2010/12/05

was ist weihnachten eigentlich...

...wen man in einem ganz unchristlichen land ist?
ich liebe die advents-und weihnachtszeit. backe mehr plätzchen, als selbst meine schwester essen kann. mache einen adventskranz und scherenschnitte aus glanzpapier, die dann im ganzen haus aufgehängt werden. und was weihnachten selbst angeht, da bin ich die schlimmste konservative, die man sich vorstellen kann.
aber wenn man dann auf einmal so weit weg von allen traditionen und weihnachtsgefühlen ist, kommt eine interessante frage auf: was bedeutet mir weihnachten eigentlich, wenn man mal den ganzen festlichen klimbim weglässt? was ist weihnachten ohen plätzchen, späziergänge in der dunkelheit mit den händen tief in den taschen vergraben, um die lichterdekorationen zu bewundern, ohne die lieder, gebräuche und erinnerungen?
und ich muss gestehen, es bleibt vielleicht weniger übrig, als mir lieb ist.
und das mir, der pfarrerstochter und theologiestudentin?

★ ★ ★ ★

◆ Aufgaben ◆
**a.** Als was bezeichnet sich die schreibende Person im letzten Satz des Textauszugs über Weihnachten?
**b.** Setze den Textauszug über Weihnachten nach seinem letzten Satz fort.

★ ★ ★ ★

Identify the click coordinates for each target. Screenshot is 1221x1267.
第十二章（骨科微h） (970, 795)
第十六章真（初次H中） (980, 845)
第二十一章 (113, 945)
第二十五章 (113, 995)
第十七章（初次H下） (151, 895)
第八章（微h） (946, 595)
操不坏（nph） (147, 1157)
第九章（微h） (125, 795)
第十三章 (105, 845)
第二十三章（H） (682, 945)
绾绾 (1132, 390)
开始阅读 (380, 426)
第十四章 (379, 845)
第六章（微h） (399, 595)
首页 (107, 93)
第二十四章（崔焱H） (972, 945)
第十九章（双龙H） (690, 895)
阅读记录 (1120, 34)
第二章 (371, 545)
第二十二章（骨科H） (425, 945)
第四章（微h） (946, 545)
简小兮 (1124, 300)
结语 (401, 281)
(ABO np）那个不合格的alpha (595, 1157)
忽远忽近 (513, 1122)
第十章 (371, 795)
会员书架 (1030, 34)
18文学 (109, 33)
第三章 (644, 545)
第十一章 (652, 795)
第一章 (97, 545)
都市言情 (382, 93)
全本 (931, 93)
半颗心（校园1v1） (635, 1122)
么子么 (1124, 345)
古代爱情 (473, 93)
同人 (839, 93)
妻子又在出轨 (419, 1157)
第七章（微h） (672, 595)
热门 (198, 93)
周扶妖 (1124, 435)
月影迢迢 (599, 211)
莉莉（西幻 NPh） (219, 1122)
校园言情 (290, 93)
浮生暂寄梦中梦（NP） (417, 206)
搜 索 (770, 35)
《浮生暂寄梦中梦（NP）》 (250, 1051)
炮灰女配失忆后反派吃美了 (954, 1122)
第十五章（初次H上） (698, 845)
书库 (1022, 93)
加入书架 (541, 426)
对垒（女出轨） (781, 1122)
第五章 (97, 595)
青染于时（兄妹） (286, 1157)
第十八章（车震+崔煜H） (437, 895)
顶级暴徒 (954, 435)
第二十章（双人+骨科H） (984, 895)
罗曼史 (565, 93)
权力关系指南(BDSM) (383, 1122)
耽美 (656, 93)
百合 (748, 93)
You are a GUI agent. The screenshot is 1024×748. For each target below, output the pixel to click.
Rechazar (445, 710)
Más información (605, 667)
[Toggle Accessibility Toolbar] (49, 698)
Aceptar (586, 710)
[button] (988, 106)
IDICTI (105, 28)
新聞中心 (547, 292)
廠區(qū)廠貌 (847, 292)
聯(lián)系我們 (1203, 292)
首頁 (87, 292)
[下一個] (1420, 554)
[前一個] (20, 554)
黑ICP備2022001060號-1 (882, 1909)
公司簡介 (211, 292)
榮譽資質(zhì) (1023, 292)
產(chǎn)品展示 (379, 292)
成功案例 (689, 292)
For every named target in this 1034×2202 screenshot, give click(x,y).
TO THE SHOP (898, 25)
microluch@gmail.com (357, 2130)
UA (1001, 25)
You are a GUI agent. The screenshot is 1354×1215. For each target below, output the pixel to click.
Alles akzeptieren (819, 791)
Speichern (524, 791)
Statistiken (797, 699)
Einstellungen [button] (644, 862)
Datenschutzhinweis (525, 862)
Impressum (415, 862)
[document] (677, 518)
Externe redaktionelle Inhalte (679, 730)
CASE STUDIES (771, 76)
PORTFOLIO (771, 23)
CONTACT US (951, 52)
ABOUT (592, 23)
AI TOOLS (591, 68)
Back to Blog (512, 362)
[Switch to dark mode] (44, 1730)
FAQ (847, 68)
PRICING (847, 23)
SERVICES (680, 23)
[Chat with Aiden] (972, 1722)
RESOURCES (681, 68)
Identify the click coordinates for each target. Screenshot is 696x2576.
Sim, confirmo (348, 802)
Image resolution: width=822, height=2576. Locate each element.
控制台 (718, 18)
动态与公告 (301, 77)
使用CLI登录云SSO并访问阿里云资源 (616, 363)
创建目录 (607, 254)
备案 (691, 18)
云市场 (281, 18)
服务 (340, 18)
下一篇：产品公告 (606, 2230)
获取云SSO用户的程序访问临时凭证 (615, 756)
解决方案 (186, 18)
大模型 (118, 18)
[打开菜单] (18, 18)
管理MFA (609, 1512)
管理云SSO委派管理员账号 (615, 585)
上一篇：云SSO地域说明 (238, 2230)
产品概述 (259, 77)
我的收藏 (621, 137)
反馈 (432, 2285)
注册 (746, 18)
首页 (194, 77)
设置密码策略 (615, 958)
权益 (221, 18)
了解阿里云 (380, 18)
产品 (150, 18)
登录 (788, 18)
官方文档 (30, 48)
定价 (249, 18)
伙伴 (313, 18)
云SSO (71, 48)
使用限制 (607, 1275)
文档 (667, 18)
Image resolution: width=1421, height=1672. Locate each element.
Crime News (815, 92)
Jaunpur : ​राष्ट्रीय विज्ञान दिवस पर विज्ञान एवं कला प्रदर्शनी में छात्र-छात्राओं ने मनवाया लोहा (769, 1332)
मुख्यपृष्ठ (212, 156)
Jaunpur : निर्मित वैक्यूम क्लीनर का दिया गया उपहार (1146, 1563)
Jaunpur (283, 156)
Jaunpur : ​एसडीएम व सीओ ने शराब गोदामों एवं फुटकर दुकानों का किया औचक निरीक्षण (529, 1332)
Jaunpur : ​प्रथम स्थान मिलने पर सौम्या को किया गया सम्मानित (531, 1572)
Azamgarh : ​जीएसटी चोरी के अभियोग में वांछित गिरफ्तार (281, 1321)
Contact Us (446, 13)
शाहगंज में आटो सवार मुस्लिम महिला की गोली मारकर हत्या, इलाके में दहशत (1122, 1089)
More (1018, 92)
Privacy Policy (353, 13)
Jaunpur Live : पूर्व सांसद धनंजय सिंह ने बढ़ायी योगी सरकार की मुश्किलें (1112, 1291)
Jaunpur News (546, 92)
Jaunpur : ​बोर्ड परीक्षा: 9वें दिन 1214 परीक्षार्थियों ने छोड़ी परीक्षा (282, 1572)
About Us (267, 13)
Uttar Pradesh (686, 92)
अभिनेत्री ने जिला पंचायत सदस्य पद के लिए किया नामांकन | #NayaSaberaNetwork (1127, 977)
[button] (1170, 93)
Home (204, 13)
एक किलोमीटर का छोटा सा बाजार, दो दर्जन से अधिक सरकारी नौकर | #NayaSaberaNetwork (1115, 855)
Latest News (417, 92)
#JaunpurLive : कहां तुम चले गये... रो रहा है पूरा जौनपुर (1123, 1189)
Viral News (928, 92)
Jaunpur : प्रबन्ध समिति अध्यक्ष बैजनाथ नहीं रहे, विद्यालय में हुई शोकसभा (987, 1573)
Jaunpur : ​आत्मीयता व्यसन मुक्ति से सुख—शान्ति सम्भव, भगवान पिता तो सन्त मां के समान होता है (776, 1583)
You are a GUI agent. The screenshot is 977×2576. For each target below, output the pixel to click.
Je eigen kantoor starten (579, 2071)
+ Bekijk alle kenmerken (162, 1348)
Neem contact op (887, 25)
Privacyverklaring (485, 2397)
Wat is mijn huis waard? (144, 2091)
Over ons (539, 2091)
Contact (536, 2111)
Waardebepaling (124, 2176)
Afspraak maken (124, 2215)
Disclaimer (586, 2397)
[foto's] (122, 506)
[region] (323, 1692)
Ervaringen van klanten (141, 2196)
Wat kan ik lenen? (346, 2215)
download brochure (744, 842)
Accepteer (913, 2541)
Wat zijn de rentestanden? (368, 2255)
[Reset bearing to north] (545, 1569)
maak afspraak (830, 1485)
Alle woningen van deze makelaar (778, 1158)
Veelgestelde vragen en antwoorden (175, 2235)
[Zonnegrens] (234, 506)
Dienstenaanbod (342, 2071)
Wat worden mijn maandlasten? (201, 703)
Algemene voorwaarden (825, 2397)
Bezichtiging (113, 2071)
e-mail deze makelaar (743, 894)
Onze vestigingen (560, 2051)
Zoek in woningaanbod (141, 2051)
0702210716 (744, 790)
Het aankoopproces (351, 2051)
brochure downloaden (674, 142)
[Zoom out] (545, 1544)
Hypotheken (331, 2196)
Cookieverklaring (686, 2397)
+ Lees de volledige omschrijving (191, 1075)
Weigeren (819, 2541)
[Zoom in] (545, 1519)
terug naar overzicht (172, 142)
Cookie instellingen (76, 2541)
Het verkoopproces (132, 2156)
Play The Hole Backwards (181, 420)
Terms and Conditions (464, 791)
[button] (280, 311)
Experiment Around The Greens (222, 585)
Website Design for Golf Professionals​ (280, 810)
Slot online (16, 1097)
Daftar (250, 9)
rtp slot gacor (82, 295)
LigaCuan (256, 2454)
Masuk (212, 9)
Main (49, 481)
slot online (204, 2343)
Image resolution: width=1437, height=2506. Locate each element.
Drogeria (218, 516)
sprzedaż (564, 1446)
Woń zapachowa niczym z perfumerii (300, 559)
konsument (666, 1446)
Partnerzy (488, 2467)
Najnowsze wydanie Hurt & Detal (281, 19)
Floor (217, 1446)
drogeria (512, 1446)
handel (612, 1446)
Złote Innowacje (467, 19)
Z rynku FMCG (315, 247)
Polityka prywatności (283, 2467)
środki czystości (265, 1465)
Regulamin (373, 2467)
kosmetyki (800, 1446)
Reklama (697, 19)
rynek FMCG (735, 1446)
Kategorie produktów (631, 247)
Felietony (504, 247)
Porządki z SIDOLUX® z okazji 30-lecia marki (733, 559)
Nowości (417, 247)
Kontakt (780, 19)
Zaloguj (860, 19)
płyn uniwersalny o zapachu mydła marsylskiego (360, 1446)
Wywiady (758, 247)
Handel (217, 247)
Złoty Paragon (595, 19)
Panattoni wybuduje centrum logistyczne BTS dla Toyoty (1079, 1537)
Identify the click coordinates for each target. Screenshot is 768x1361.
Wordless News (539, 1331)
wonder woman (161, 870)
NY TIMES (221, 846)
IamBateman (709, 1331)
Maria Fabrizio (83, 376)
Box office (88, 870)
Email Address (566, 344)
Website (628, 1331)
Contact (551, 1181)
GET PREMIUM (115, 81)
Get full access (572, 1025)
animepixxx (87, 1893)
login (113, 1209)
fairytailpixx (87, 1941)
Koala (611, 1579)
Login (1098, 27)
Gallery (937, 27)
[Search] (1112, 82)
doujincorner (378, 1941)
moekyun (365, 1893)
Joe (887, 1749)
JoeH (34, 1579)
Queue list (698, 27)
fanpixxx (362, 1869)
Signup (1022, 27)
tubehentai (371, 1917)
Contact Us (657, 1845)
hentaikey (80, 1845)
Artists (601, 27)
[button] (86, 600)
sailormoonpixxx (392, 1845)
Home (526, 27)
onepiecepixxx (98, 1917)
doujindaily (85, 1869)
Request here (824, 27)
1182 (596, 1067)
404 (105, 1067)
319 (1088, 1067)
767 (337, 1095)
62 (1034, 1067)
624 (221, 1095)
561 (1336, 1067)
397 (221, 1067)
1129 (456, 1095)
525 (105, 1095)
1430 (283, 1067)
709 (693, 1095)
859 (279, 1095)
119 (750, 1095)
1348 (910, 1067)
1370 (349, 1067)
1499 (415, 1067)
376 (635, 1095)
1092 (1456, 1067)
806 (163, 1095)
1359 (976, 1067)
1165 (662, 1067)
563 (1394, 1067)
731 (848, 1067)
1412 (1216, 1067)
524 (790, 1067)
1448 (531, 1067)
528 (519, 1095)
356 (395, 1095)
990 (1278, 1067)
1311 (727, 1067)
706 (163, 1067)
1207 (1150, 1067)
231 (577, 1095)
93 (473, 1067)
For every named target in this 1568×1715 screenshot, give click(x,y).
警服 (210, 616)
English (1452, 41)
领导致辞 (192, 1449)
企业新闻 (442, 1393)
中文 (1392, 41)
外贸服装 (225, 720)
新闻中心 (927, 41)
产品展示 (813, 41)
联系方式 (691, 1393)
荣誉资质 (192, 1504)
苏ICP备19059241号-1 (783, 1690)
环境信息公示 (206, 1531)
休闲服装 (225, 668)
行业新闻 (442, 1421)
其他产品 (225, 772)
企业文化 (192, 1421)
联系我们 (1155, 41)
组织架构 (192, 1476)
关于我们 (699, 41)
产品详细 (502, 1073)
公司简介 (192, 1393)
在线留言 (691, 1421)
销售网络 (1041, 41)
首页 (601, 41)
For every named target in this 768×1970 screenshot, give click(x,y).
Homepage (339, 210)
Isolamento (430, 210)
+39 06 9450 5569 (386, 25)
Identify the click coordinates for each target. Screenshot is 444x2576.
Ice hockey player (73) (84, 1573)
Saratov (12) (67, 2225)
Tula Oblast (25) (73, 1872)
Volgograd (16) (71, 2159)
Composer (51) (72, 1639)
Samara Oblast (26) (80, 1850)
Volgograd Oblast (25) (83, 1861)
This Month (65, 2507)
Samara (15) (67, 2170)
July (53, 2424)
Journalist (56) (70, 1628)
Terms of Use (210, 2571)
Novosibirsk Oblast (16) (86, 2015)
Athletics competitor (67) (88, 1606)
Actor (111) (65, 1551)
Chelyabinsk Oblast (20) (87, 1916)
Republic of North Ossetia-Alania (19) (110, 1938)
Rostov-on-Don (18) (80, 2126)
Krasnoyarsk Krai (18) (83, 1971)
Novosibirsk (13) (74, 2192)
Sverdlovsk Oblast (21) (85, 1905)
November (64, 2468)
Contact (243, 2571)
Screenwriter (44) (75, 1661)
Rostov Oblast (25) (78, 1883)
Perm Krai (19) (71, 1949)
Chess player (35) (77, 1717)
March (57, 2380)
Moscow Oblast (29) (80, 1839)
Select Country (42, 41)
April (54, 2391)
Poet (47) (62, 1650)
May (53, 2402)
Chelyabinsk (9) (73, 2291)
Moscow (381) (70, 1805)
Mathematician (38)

★ ★ ★ ★

◆ Lösungen ◆
**a.** Als Pfarrerstochter und Theologiestudentin.

**b.**
vor ein paar tagen habe ich mit zwie freundinnen hier scherenschnitte gebastelt, und jetzt verzieren sie mein zimmer und unsere türen. an meiner wand hängt der wunderschöne adventskalender, den mir mein vater geschickt hat. auf dem regal stehen dosen mit plätzchen, die ich mit den jungs vor ein paar tagen gebacken habe. und grade habe ich die zweite kerze angezündet. und daher bin ich grad auf das thema gekommen: ich habe auf die kerzen geschaut und mich über ihr warmes licht gefreut, das zu sehen mir grad so wohl tut. aber dabei ging es mir um die wärme des lichts, das gefühl von gemütlichkeit, die erinnerung an viele adventskerzen zu hause - und gar nicht um die bedeutung dieser kerzen.
hm...
fröhlichen zweiten advent?


1 Kommentar:

  1. Hm, ich muss ja sagen, dass ich echt froh war, vor Weihnachten wieder zuhause zu sein, aber ich bin ja auch selbsterklärtes Winterkind (obwohl ich technisch noch im Herbst Geburtstag hab). Ich wünsch dir eine schöne Adventszeit, finde dir deine Inseln.